Little lenders are big business in the Rio Grande Valley, which is home to around 300 of the 2,200 licensed small lenders in Texas.
If the federal government has its way, and apparently it will, some financial experts say 85 percent of these businesses and the thousands of people they employ could soon be out of work.
Do feds believe people can’t handle money?
That’s a sore subject with me. Regulators talk about my customers like they’re not financially sophisticated, and after 50 years in the business, my customers are as sophisticated financially as anybody,” Lee Moore of Loan Express.
The Consumer Financial Protection Bureau, created by the Obama administration in 2010, has issued proposed regulations that will sharply limit how payday loan companies operate.
Officials say the regulations are intended to stop what the agency sees as a hamster wheel of debt, with annualized loan percentages averaging around 390 percent if borrowers can’t pay on time and they extend their loans.
“Too many borrowers seeking a short-term fix are saddled with loans they cannot afford and sink into long-term debt,” CFPB Director Richard Cordray said last month in announcing the proposed rules.
A payday loan means a borrower has taken an advance on a paycheck, and these usually are repaid within two weeks.
A car title loan means the borrower’s vehicle is put up as collateral, often allowing someone with less than perfect credit access to a bigger loan than would otherwise be available.
Another type of loan is the installment loan, where a borrower pays each month for a set period of time, with no balloon payment at the end.
FULL-PAYMENT TEST: Under the proposed full-payment test, lenders would be required to determine whether the borrower can afford the full amount of each payment when it’s due and still meet basic living expenses and major financial obligations.
PRINCIPAL PAYOFF OPTION FOR CERTAIN SHORT-TERM LOANS: Under the proposal, consumers could borrow a short-term loan up to $500 without the full-payment test as part of the principal payoff option that is directly structured to keep consumers from being trapped in debt.
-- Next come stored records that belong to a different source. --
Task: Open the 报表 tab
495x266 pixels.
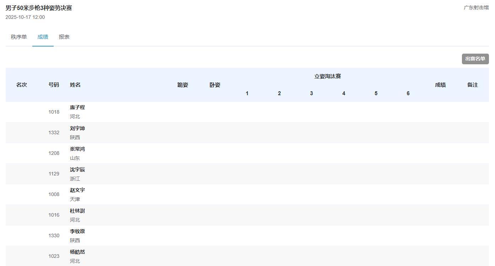Action: point(64,37)
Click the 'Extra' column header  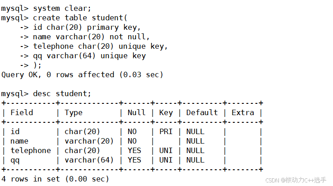(243, 112)
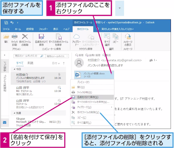The image size is (174, 148).
Task: Click the コピー icon in ribbon
Action: click(116, 36)
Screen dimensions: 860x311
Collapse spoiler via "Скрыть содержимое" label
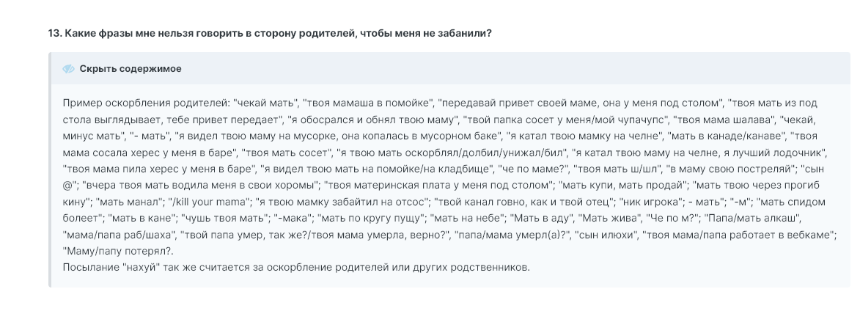(131, 69)
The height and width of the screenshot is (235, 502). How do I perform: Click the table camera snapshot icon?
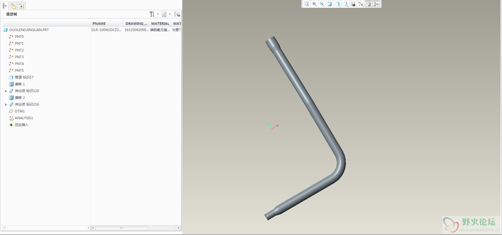353,4
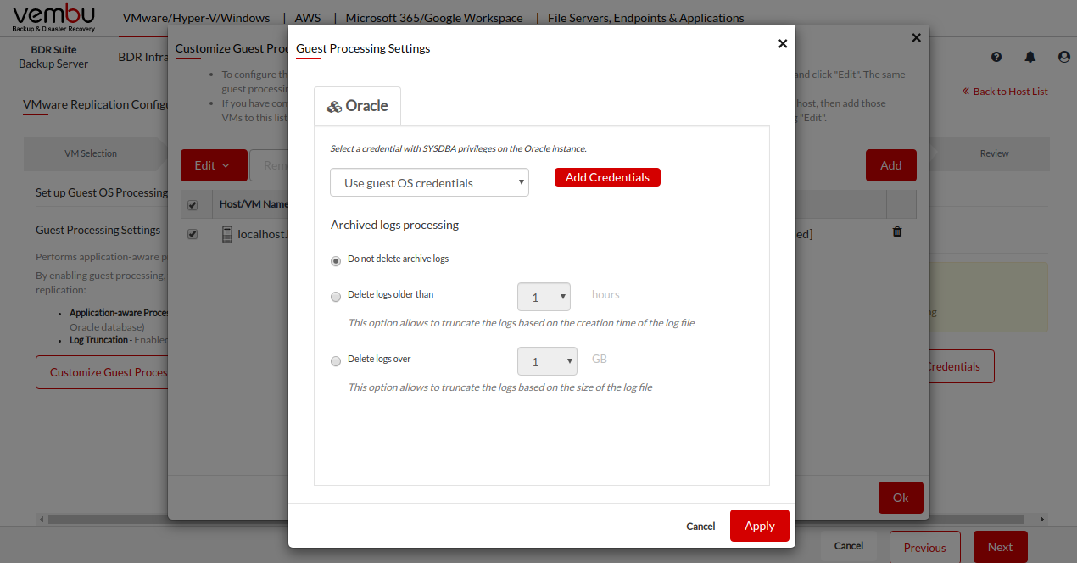Click the help question mark icon
1077x563 pixels.
[996, 57]
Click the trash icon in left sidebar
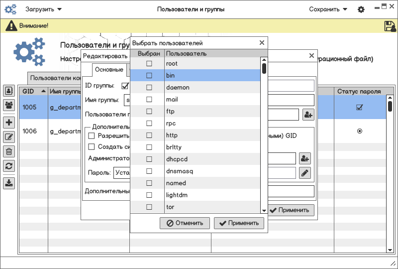Viewport: 398px width, 269px height. pos(9,151)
Lenders would be barred from taking an auto title as collateral. A lender could offer a borrower up to two extensions of the loan, but only if the borrower pays off at least one-third of the principal with each extension.
LESS RISKY LONGER-TERM LENDING OPTIONS: The proposal would also permit lenders to offer two longer-term loan options with more flexible underwriting, but only if they pose less risk by adhering to certain restrictions. The first option would be offering loans where interest rates are capped at 28 percent and the application fee is no more than $20. The other option would be offering loans that are payable in roughly equal payments with terms not to exceed two years and with an all-in cost of 36 percent or less, not including a reasonable origination fee, so long as the lender’s projected default rate on these loans is 5 percent or less.
DEBIT ATTEMPT CUTOFF: Under the proposal, lenders would have to give consumers written notice before attempting to debit the consumer’s account to collect payment for any loan covered by the proposed rule. After two straight unsuccessful attempts, the lender would be prohibited from debiting the account again unless the lender gets a new and specific authorization from the borrower.